Can you recast the lines of the records below, from the line containing "Identify the location" through the line containing "(356, 256).", inclusive, as a Markdown table with the columns Row and Line, numbering each row, skipping blank lines, and leaving out the pictures?

— Begin MATERIAL FOR THIS EXERCISE —

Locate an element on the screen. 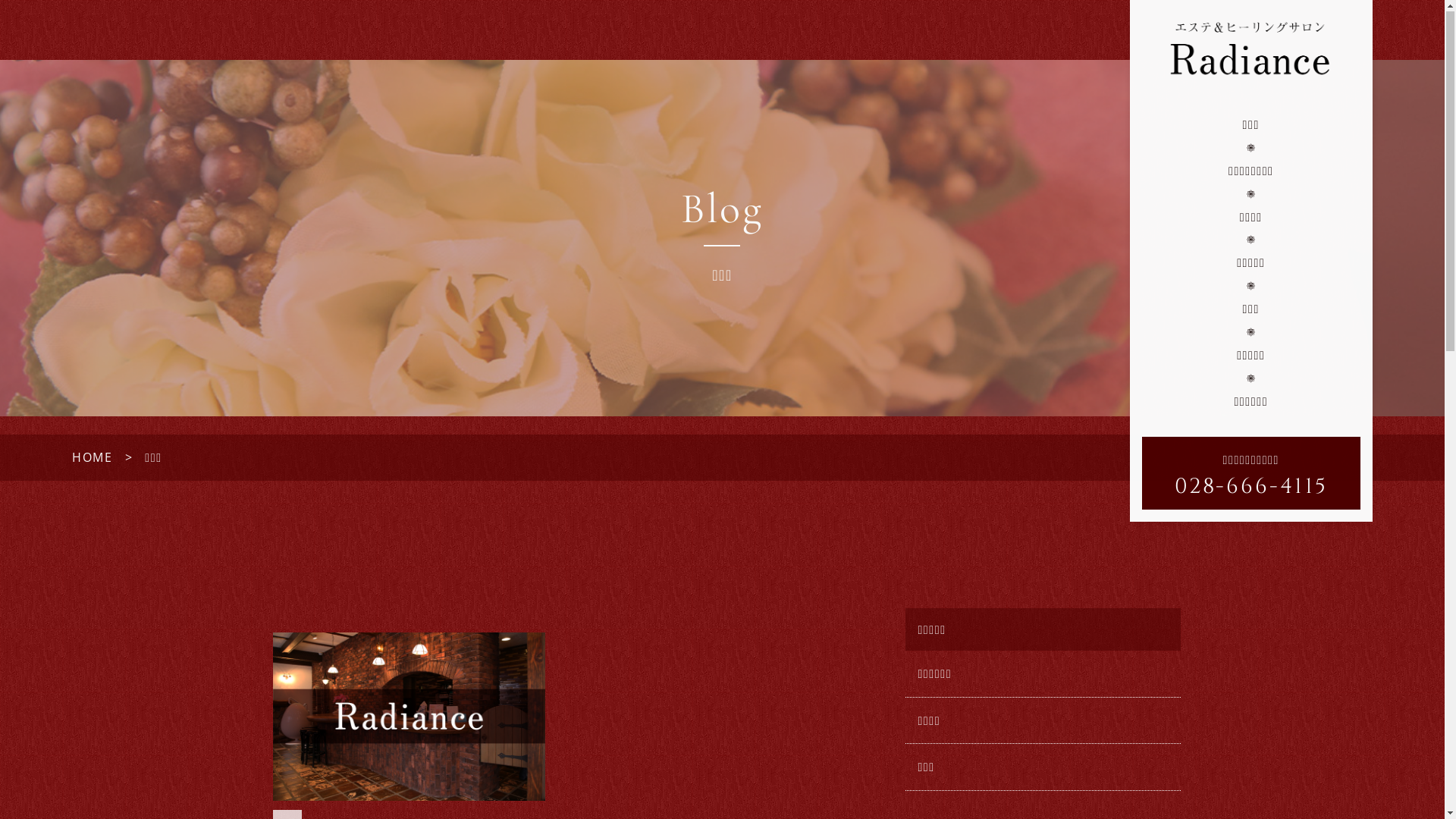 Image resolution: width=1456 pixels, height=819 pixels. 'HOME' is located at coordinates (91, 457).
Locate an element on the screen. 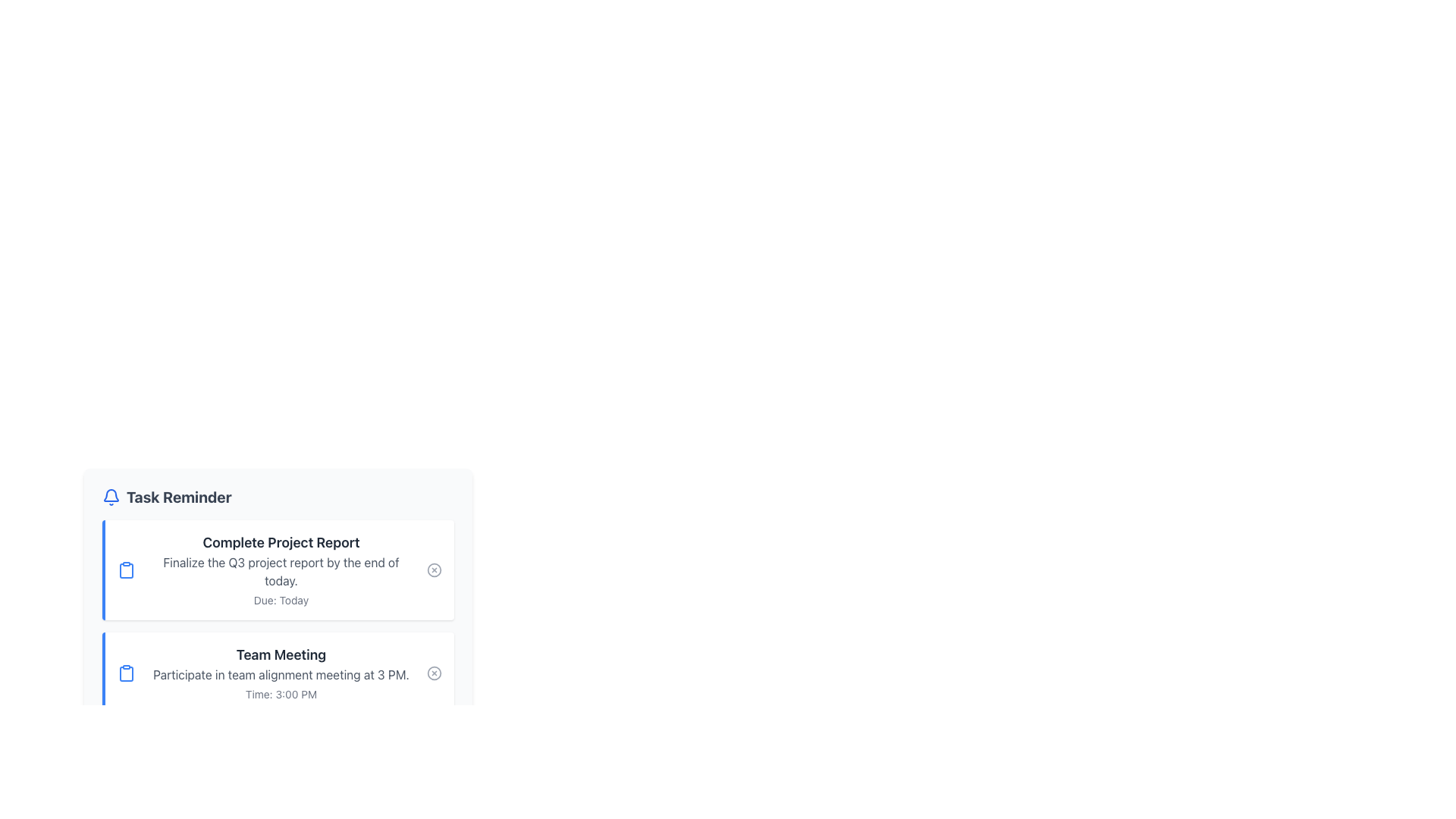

— End MATERIAL FOR THIS EXERCISE —
— Begin MATERIAL FOR THIS EXERCISE —

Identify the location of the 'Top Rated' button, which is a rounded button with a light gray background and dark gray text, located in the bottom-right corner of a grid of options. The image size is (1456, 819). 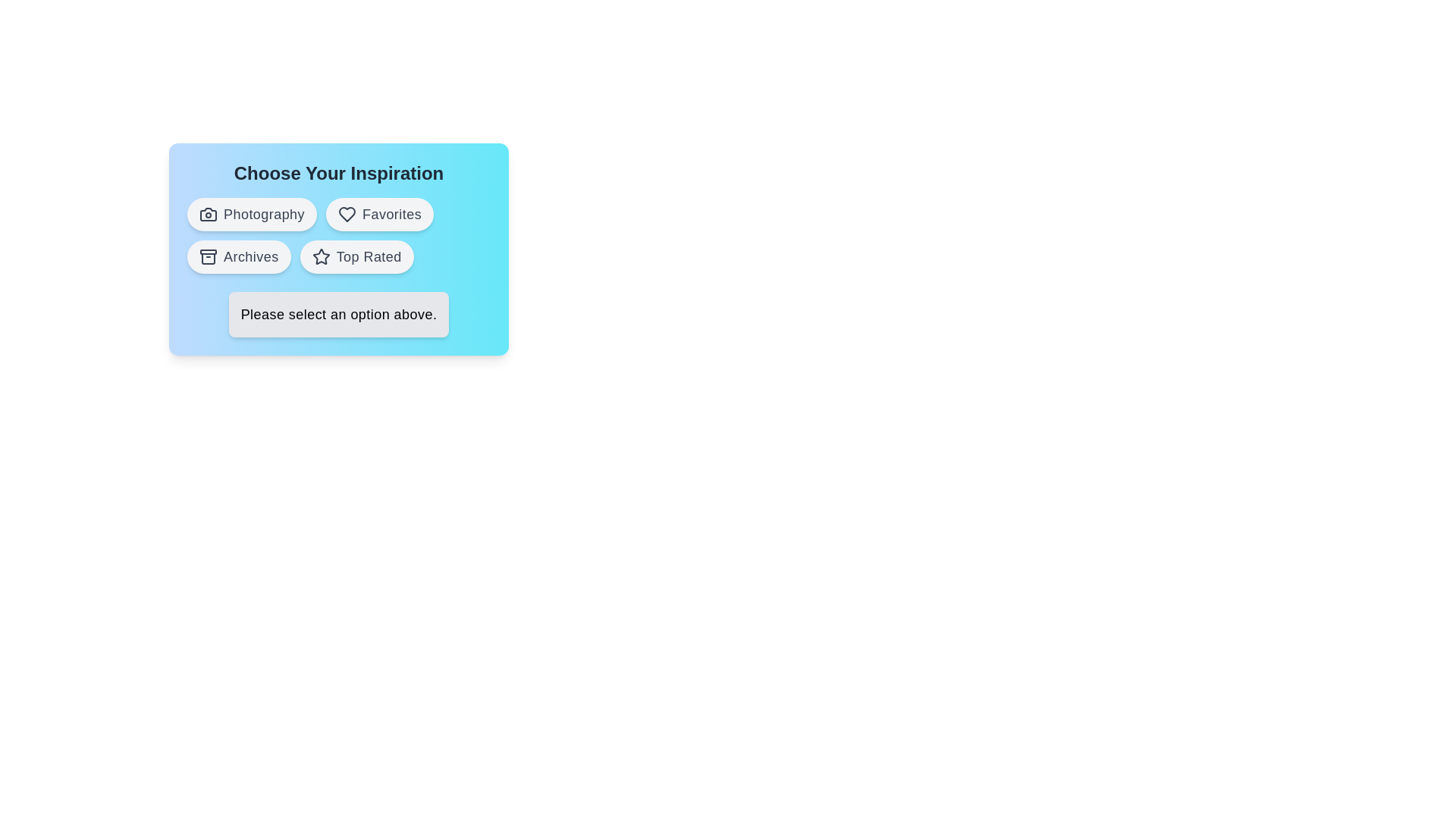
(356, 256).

— End MATERIAL FOR THIS EXERCISE —
— Begin MATERIAL FOR THIS EXERCISE —

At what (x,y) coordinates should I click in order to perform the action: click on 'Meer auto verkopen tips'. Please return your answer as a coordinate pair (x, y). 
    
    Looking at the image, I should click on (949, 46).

— End MATERIAL FOR THIS EXERCISE —

* [CORRECT ANSWER]
| Row | Line |
|---|---|
| 1 | Identify the location of the 'Top Rated' button, which is a rounded button with a light gray background and dark gray text, located in the bottom-right corner of a grid of options. The image size is (1456, 819).  |
| 2 | (356, 256). |